I buy copper online for making embossed christmas ornaments and school projects. The site I'm listing below has a page to show you the different thicknesses and what cutting tools you'll need. Many of the thinner gauges only need scissors but even the thicker gauges only need hand shears. Think this site only sells up to 24 gauge and you only need tin snips from the hardware store. I think there is a project section. They also sell copper for cookie cutters.
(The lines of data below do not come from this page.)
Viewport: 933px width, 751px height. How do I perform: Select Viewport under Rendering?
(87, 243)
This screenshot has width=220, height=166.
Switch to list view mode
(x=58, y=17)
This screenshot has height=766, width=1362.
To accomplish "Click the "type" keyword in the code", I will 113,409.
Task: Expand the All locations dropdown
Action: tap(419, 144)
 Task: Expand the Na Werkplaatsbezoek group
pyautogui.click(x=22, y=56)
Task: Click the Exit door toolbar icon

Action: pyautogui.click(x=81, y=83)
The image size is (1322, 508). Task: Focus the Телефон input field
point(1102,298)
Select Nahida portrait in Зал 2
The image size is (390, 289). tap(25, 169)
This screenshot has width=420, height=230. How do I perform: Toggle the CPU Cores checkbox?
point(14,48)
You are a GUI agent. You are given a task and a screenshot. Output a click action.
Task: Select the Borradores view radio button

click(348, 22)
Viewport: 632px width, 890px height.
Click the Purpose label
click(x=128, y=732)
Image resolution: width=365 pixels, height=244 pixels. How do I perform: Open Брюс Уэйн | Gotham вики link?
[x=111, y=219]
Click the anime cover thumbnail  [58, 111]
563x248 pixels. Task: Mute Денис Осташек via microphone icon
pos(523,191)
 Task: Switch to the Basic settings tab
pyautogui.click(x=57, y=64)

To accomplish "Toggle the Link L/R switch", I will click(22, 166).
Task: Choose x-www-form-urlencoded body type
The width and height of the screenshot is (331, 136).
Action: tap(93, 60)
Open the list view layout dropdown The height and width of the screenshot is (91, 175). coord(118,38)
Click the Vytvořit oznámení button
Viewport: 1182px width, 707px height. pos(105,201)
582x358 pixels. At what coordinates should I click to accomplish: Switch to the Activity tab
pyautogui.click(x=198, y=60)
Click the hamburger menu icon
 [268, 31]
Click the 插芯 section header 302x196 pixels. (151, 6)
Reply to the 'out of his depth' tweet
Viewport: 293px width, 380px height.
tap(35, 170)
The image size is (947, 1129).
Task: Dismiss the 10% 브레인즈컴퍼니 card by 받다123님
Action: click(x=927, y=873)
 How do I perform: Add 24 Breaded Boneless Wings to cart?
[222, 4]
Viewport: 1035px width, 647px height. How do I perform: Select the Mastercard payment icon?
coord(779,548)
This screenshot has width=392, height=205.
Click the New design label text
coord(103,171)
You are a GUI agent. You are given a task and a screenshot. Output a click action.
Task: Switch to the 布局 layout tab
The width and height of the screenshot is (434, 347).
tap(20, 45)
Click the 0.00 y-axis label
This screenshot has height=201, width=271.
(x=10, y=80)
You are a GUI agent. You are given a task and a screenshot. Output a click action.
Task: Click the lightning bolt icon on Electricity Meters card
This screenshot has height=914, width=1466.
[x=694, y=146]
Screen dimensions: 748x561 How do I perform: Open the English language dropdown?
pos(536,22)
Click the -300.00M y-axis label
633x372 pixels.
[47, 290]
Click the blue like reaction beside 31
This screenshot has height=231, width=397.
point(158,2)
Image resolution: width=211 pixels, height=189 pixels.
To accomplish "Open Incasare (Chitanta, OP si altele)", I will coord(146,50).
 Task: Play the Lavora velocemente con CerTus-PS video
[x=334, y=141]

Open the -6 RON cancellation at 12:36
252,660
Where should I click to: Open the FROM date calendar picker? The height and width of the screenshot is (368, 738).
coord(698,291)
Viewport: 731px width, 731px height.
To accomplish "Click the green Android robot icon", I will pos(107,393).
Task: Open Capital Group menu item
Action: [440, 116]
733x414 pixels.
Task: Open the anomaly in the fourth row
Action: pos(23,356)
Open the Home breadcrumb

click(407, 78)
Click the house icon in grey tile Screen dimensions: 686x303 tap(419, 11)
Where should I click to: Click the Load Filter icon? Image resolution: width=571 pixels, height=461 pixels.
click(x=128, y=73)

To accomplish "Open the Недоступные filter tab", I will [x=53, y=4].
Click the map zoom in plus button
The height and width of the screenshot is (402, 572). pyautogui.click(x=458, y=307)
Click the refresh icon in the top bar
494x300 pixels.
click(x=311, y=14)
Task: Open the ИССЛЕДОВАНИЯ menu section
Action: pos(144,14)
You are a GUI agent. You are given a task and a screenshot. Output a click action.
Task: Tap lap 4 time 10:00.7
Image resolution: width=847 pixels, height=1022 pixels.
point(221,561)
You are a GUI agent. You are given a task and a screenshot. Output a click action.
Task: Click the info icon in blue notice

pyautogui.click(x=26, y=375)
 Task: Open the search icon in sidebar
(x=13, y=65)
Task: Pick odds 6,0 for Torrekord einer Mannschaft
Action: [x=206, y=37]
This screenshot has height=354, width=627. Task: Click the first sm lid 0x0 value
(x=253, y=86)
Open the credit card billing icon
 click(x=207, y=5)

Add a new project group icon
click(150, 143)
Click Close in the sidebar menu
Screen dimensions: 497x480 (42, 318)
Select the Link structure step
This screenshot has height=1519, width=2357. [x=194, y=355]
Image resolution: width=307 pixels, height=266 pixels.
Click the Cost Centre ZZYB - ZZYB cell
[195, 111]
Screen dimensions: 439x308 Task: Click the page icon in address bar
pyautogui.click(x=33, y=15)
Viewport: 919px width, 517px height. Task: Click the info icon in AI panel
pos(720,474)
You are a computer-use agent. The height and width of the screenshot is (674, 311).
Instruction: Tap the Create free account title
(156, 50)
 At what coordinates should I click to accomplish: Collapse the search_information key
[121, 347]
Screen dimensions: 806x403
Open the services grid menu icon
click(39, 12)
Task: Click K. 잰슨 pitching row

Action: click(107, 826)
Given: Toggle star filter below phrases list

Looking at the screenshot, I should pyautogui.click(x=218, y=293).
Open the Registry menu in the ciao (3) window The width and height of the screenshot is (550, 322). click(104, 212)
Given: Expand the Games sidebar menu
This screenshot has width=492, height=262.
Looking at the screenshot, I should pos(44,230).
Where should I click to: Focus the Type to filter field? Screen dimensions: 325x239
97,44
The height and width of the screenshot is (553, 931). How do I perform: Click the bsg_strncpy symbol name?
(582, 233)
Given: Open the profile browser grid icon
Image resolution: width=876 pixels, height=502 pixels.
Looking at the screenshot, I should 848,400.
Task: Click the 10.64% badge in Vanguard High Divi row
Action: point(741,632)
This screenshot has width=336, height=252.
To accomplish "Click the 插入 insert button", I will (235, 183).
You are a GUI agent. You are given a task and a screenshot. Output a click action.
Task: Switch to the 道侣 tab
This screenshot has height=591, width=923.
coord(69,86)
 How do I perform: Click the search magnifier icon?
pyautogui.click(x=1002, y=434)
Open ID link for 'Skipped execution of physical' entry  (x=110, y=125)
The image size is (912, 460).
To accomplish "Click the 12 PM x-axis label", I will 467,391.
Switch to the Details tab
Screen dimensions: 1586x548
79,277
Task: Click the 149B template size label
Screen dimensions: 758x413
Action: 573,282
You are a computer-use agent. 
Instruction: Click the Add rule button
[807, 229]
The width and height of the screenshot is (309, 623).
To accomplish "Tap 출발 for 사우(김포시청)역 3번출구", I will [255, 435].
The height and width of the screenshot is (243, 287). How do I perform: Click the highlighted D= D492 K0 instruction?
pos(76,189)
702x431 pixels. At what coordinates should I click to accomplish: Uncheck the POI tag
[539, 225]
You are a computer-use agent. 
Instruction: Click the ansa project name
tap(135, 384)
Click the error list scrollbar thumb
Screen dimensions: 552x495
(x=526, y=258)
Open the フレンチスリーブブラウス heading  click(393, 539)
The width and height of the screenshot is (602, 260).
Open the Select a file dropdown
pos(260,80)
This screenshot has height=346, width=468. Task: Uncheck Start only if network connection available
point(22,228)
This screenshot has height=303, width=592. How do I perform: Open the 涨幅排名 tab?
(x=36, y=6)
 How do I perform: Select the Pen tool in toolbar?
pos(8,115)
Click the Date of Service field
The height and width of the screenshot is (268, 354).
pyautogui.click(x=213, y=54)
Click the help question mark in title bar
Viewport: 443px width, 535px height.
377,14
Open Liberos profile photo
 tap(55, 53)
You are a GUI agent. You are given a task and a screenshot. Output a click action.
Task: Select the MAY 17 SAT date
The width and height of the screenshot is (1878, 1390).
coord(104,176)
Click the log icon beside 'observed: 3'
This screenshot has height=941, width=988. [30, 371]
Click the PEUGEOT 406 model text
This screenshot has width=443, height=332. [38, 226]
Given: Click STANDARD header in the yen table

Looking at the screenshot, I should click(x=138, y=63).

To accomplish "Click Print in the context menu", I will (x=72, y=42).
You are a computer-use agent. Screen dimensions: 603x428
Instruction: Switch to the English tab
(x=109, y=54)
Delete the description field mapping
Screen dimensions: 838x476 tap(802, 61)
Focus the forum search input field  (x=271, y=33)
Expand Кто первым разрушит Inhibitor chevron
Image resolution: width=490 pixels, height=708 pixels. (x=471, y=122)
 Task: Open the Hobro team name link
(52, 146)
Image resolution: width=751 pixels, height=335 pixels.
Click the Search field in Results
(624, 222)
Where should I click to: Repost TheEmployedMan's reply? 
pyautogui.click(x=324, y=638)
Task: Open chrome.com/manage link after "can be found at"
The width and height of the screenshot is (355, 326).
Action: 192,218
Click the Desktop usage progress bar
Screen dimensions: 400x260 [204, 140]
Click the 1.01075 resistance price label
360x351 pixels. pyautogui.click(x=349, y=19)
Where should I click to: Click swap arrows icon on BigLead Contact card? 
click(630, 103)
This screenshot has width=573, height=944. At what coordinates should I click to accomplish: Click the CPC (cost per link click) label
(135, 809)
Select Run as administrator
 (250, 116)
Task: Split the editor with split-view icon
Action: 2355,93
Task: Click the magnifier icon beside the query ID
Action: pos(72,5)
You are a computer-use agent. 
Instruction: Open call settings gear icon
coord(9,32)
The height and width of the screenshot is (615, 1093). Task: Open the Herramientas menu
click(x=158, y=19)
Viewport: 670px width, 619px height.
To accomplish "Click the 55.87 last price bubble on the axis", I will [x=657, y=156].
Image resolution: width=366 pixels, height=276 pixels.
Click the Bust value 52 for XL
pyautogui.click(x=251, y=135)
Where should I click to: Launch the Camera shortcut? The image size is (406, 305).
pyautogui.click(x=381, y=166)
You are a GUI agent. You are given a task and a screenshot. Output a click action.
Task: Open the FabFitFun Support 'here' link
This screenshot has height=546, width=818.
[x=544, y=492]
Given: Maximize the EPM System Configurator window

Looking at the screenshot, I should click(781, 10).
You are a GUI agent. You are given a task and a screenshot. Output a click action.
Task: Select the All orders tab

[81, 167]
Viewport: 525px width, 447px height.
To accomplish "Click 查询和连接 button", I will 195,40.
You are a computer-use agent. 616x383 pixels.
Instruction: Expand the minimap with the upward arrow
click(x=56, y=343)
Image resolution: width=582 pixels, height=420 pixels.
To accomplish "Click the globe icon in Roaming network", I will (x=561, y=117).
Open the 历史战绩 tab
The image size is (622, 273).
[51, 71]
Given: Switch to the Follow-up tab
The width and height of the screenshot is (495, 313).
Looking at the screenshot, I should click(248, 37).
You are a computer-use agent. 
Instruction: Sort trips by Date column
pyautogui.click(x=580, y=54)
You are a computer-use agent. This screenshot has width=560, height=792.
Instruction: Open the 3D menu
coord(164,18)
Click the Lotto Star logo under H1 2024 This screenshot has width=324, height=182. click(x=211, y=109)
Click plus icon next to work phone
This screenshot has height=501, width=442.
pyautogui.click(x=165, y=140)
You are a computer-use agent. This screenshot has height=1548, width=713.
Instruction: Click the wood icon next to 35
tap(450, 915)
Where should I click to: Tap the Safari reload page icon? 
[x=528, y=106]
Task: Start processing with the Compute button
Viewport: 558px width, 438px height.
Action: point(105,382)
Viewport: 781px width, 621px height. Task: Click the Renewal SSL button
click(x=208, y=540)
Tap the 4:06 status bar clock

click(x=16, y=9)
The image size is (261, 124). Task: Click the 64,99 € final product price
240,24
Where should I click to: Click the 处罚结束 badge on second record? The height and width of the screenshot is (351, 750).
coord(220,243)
Can't tell from the pictures of the baskets what gauge is used. You can do this with the 24 gauge copper sheet (it's not flattened pipe...at least the ones I looked at). The ends are just folded over on the top and bottom. You can also buy chemicals to paint on to get the verdigris coloring or bury it in "used" kitty litter or suspend it over a ammonia bath. You can texture the copper by hammering it with a deadblow hammer onto a stencil or run it through a tube wringer. I use a rolling mill to texture but that's a little expensive for this project.
Hope this helps.
Here is a link that might be useful: copper supplies
"Some copper pipe is available as tubing and is easy to bend. "
Copper is available in a number of different weights, marked as K, L, and M.
K is the thickest wall, M the thinnest.
M is only available tempered, making it very hard and not flexible at all.
L is the thinnest grade available soft, and can be easily bent (larger sizes can be hard without some bending tools though).
K should be available in 25 foot coils (50 foot for smaller sizes) at most of the big box stores.